Duplicative-Litigation Doctrine: Duplicative Complaint Dismissed as a Result of not Properly Addressing Accused Products in First Lawsuit

By Michael Dorfman | September 20, 2022

In a September 7, 2022 precedential opinion in Arendi S.A.R.L. v. LG Electronics Inc. (available here), the Federal Circuit affirmed the grant of a motion to dismiss under the duplicative-litigation doctrine.  The duplicative-litigation doctrine prevents plaintiffs from maintaining two separate actions involving the same subject matter at the same time in the same court against the same defendant.

 

In the first case (“Arendi I”), Arendi S.A.R.L. (“Arendi”) alleged that various LG Electronics Inc. and LG Electronics USA, Inc. (collectively, “LG”) products infringed an Arendi patent.  Arendi filed a discovery disclosure that listed hundreds of LG products as infringing four claims of the Arendi patent but its disclosure provided claim charts for only one of those products – LG’s Rebel 4 phone, and it labeled that phone as “exemplary.”

 

Discovery disputes followed in which LG indicated that Arendi must provide claim charts demonstrating how the non-Rebel 4 products infringe or explain why the current claim charts are representative.  Thereafter, the parties agreed on eight representative products, seven of which were non-Rebel 4 products.  Arendi did not move to supplement its disclosure after LG provided discovery on those representative products, nor did Arendi move to supplement after LG again raised the issue in response to an interrogatorye.

 

Thereafter, Arendi provided its expert report and LG moved to strike portions of the report because it allegedly “disclosed-for the first time-infringement contentions for five of” the seven non-Rebel 4 representative products.  The district court granted the motion, explaining that “LG understood Arendi was accusing only the Rebel 4” of infringing the asserted Arendi patent since Arendi repeatedly failed to update its infringement contentions.

 

In response, Arendi filed the Arendi II complaint in which it asserted that LG’s non-Rebel 4 products infringed the Arendi patent.  LG moved to dismiss the complaint as duplicative since all of the non-Rebel 4 products accused in Arendi II were also accused in Arendi I.  The motion was granted without prejudice, and Arendi appealed.

 

Finally, Arendi moved to supplement its disclosure in Arendi I.  The district court denied that motion.

 

On appeal, Arendi challenged the district court’s determination that Arendi I and Arendi II involve the same subject matter.  Arendi argued that the products are not identical because there is no overlap between the accused products.  According to Arendi, Arendi I involves only LG’s Rebel 4 phone and Arendi II involves the non-Rebel 4 products.

 

Finding that Arendi “misunderstands (if not misrepresents) the district court’s Arendi I order”, the Federal Circuit stated that the district court granted the motion to strike because Arendi “failed to fulfill its discovery obligations” with respect to the non-Rebel 4 products, and its expert report was procedurally untimely, not because Arendi failed to sufficiently accuse the non-Rebel 4 products.

 

The Federal Circuit concluded, “[l]eft with the simple and obvious fact that the non-Rebel 4 products accused in Arendi II are identical to the products accused in Arendi I, we determine that the district court did not err in dismissing the Arendi II complaint as improperly duplicative.”

 

Following Arendi v.

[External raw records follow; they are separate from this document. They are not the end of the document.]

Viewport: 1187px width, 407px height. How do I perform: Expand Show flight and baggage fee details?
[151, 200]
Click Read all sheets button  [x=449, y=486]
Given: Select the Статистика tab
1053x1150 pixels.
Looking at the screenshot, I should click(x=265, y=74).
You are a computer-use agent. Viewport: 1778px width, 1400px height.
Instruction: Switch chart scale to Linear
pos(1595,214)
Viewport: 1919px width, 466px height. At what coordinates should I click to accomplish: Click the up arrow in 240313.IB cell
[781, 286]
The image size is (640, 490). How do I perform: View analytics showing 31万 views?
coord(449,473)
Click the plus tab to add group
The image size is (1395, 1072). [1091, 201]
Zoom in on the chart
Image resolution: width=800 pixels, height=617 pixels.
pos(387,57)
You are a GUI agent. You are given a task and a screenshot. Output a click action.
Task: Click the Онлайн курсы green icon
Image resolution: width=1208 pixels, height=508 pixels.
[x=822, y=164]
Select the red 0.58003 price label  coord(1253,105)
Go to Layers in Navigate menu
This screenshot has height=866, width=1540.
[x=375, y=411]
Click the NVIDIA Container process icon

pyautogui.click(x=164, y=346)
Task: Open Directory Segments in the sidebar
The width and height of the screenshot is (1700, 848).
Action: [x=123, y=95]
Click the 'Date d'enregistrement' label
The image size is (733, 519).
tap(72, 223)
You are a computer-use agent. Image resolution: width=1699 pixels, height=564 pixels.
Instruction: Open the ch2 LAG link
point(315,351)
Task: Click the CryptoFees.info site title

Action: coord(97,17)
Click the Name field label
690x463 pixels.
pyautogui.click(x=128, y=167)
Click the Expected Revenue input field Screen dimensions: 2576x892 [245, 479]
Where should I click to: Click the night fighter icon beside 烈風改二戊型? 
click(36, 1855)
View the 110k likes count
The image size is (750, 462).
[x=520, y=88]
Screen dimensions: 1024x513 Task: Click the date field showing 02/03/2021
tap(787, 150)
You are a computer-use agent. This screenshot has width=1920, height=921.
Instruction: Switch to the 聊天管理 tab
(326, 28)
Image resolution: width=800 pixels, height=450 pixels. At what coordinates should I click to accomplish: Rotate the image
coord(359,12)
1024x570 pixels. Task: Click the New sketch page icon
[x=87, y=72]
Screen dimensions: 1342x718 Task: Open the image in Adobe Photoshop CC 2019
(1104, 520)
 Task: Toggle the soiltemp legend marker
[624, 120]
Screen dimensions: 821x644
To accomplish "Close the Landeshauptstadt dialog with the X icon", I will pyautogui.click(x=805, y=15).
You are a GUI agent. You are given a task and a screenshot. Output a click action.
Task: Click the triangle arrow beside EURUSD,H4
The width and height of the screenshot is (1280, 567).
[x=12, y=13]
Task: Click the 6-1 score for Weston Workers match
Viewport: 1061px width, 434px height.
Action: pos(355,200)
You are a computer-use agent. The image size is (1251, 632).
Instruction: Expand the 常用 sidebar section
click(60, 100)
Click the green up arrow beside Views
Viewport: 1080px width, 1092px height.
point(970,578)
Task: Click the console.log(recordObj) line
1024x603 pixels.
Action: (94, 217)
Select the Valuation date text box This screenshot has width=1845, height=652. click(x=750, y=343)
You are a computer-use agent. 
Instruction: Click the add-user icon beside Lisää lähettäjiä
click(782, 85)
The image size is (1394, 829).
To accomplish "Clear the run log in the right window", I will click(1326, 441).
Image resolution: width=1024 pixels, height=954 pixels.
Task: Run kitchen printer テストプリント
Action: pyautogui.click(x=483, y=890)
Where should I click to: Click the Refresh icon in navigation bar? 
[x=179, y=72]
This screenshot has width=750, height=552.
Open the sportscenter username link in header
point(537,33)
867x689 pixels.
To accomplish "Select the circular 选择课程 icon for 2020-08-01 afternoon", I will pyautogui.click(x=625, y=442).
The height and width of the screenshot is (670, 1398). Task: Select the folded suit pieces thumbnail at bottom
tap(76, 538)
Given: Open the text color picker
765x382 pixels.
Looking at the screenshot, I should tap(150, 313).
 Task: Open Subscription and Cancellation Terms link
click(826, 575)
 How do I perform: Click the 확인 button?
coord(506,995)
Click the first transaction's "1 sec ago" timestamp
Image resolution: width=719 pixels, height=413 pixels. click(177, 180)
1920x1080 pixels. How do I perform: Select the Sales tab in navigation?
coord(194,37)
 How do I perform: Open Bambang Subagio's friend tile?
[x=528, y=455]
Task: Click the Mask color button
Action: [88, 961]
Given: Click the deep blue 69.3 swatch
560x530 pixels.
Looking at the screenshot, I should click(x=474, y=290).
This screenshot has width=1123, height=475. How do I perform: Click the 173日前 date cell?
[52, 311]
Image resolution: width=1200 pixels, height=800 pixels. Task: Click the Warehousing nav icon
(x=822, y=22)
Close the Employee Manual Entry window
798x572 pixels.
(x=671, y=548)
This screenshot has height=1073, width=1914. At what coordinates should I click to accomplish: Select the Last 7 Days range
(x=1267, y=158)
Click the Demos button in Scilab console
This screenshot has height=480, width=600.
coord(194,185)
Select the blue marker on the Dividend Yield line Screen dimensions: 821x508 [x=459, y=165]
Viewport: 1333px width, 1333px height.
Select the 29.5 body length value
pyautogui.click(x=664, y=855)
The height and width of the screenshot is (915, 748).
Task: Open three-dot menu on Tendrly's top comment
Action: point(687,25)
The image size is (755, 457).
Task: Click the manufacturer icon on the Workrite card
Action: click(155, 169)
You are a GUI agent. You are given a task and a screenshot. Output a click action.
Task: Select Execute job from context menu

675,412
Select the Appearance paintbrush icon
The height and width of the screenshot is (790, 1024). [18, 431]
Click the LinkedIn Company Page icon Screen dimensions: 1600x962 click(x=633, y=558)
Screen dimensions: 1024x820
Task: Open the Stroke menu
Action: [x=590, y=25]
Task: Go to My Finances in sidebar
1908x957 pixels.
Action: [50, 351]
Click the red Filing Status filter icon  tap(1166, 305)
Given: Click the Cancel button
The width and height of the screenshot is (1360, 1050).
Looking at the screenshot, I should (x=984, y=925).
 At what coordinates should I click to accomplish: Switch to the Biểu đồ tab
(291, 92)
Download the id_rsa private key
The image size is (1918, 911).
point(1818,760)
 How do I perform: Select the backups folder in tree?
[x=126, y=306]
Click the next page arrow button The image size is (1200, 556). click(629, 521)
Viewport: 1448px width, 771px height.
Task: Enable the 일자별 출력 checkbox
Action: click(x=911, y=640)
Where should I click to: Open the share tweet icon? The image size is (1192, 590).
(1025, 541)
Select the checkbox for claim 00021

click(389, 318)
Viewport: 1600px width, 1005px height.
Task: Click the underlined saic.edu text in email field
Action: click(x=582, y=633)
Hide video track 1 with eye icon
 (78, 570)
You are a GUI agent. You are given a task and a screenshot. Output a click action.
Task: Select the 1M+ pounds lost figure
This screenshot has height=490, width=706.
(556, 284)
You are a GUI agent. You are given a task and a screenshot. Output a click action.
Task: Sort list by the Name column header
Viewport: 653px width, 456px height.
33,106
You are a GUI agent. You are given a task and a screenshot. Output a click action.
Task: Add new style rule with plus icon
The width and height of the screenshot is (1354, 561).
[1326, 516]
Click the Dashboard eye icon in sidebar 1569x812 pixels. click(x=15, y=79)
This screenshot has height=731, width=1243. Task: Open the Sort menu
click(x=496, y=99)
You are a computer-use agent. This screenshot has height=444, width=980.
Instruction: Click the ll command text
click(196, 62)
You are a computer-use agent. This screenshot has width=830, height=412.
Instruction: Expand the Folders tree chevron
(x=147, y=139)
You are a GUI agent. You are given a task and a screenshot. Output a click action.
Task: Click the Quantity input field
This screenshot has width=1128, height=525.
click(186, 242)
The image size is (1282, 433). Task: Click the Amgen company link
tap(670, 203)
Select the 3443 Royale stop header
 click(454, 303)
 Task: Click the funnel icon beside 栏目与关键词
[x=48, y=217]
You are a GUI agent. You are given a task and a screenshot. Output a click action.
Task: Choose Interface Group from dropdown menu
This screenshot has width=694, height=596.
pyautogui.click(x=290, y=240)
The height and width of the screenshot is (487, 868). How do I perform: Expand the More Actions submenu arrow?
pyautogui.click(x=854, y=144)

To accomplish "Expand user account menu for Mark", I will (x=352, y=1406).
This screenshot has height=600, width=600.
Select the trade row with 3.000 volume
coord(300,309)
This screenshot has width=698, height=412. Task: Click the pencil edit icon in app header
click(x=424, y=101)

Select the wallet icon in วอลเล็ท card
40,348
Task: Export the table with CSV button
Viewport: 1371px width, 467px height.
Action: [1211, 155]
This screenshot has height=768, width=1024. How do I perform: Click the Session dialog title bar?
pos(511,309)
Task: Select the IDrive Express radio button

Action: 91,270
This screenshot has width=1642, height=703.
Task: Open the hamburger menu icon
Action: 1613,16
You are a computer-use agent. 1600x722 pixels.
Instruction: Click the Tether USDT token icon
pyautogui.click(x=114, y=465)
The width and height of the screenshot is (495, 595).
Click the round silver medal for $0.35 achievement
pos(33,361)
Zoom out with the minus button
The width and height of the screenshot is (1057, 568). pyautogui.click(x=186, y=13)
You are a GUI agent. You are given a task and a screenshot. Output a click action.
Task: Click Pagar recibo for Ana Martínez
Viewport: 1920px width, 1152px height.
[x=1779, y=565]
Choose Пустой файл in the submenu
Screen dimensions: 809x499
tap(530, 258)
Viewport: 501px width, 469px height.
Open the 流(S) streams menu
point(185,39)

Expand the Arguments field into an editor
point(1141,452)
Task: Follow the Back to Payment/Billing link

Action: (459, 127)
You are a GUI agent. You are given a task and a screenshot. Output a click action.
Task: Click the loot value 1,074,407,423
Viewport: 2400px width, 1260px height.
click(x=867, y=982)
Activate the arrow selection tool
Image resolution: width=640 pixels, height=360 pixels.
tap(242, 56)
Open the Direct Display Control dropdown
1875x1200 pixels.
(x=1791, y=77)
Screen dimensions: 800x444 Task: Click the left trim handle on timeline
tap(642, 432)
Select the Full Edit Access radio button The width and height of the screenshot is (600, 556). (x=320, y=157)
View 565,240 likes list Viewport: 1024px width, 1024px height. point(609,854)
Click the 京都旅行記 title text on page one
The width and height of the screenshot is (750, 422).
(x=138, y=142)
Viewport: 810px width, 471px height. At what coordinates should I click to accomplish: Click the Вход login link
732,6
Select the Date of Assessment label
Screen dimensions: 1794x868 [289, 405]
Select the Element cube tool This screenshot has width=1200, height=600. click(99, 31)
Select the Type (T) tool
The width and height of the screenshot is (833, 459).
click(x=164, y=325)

LG, a patent owner should be very mindful of its discovery obligations, including promptly moving to amend its disclosures (whether under normal discovery procedures or local patent rules) so that there is no question whether particular products are truly at issue in a lawsuit and that the infringement case for those products has been sufficiently disclosed in advance of expert discovery.